The article chronicles Kelly’s history with guitar, from learning the instrument as a child growing up in Cleveland to playing in a a Blink-182-influenced pop-punk band called the Dumb Bunny Trio as a teen.

MGK lost interest in guitar once the rap bug took hold, but came back to the instrument in 2017 when, he says, he needed a new hobby after realizing “you can only drop so much acid”.

He credits his rock re-awakening in part to Travis Barker, and also to British pop-rocker and sometime collaborator Yungblud, of whom he says, “We’re like Elton John and Jimi Hendrix back in the day.”

Finally, MGK outlines his big hopes for Tickets to My Downfall.

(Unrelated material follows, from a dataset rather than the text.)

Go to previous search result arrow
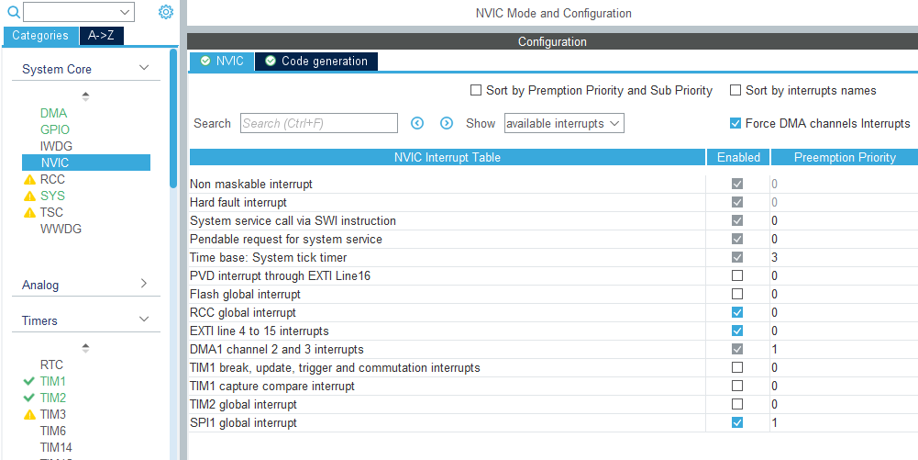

“This album might be the reason why bands of our generation, instead of the Foo Fighters, Green Day or one of those established artists, get to headline Coachella and shit like that – because this album is gonna make the demand for guitar music go up! It’s tapped into the new generation of kids, the 13-to-18-year-olds, that those bands I just named can’t reach at this point.”

He continues that he made the album as a “love letter” to the pop-punk genre.

“I get that people are saying: ‘How the fuck did Machine Gun Kelly make the fucking biggest rock record of the year?' he says. 

“I get that concept sucks for some people, and it may not have been your choice – but it fucking happened.”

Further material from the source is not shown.